[Exercise a]
In the records, starting with the line that contains "Describe the element at coordinates (1338, 501)" and going on through the end of the records, replace "Image resolution" with "Screen resolution" and leave everything else unchanged. Give only those lines.

Although the storm-centered algorithm has clear benefits, it also has drawbacks. One anticipated weaknesses concerns variability in the environment, such as near land surfaces; in these cases repositioning the storm in step 2 leads to artifacts where geographically fixed surface conditions have disturbed the atmosphere. Limiting the size of the storm-centered domain near land, and not using the algorithm when storms are over land, may address this issue. A second weakness is that the storm-centered algorithm is more costly than conventional data assimilation, since the update is performed twice, but this cost is typically small in comparison to the expense of the ensemble forecasts. A third issue concerns the choice of level for calculating storm center, which may present a problem for tilted storms; we will consider this issue in section 3a. Error in observed storm position is also a critical factor, as the algorithm relies heavily on the ability to measure the center. This issue is considered in section 2a.

To assess the functionality and stability of the storm-centered algorithm, two experiments are conducted. The first experiment tests only the analysis step of the Kalman filter, and uses data sampled randomly from a long, statistically steady, simulation of an idealized TC. The second experiment concerns cycling an EnKF in a shallow-water model. These two experiments are designed to test the storm-centered algorithm in a simple framework where the exact solution is known, which facilitates evaluation of the storm-centered algorithm and its impact on assimilated storm structure. Results for both experiments are compared to a conventional EnKF solution employing the square root version with serial observations assimilated as described by Whitaker and Hamill (2002); however, this method should work in most existing ensemble data assimilation systems with modest modification. Where appropriate, results are also compared to the method of LH.3 In the LH method, one obtains the full analysis by first using a single position measurement to estimate the position error, then shifting the prior members by this amount and performing standard data assimilation. Recall that in the storm-centered algorithm, all prior ensemble members are shifted to the same location before assimilation. In this way, our method is the limiting case of the LH method in the case of zero position error.

[Data shown]

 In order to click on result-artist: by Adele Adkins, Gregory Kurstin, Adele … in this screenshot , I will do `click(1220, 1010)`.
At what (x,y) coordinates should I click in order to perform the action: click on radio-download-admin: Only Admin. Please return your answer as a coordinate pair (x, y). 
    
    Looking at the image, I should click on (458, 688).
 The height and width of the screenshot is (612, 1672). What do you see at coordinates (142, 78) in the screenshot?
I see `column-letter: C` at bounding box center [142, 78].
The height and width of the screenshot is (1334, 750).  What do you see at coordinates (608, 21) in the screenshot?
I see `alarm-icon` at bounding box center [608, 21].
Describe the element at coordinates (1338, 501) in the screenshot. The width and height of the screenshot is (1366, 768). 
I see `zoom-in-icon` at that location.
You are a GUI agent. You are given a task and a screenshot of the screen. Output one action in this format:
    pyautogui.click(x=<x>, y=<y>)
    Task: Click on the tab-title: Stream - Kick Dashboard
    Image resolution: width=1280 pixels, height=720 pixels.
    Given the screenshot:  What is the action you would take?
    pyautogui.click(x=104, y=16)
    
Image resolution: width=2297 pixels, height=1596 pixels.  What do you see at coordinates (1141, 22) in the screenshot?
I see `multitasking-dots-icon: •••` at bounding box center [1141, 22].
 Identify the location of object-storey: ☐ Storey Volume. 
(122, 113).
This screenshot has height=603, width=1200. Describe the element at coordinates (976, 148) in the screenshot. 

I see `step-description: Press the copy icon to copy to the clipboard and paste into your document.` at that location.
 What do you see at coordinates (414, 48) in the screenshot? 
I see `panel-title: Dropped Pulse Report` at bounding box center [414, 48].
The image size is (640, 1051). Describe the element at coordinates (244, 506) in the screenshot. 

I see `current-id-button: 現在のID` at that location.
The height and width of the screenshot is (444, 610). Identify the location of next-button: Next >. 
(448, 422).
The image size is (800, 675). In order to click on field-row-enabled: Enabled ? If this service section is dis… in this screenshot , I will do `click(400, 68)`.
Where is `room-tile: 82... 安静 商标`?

[Exercise b]
Using the passage on the storm-centered algorithm, decide whether each statement agrees with it, answering yes or no and quoting the deciding words. (i) The storm-centered algorithm costs less than conventional data assimilation. (ii) The second experiment cycles an EnKF in a shallow-water model. (iii) In the storm-centered algorithm, prior ensemble members are shifted to different locations before assimilation.

[Response box a]
Describe the element at coordinates (1338, 501) in the screenshot. The width and height of the screenshot is (1366, 768). 
I see `zoom-in-icon` at that location.
You are a GUI agent. You are given a task and a screenshot of the screen. Output one action in this format:
    pyautogui.click(x=<x>, y=<y>)
    Task: Click on the tab-title: Stream - Kick Dashboard
    Screen resolution: width=1280 pixels, height=720 pixels.
    Given the screenshot:  What is the action you would take?
    pyautogui.click(x=104, y=16)
    
Screen resolution: width=2297 pixels, height=1596 pixels.  What do you see at coordinates (1141, 22) in the screenshot?
I see `multitasking-dots-icon: •••` at bounding box center [1141, 22].
 Identify the location of object-storey: ☐ Storey Volume. 
(122, 113).
This screenshot has height=603, width=1200. Describe the element at coordinates (976, 148) in the screenshot. 

I see `step-description: Press the copy icon to copy to the clipboard and paste into your document.` at that location.
 What do you see at coordinates (414, 48) in the screenshot? 
I see `panel-title: Dropped Pulse Report` at bounding box center [414, 48].
The image size is (640, 1051). Describe the element at coordinates (244, 506) in the screenshot. 

I see `current-id-button: 現在のID` at that location.
The height and width of the screenshot is (444, 610). Identify the location of next-button: Next >. 
(448, 422).
The image size is (800, 675). In order to click on field-row-enabled: Enabled ? If this service section is dis… in this screenshot , I will do `click(400, 68)`.
Where is `room-tile: 82... 安静 商标`?

[Response box b]
(i) No: "the storm-centered algorithm is more costly than conventional data assimilation, since the update is performed twice"
(ii) Yes: "The second experiment concerns cycling an EnKF in a shallow-water model."
(iii) No: "all prior ensemble members are shifted to the same location before assimilation"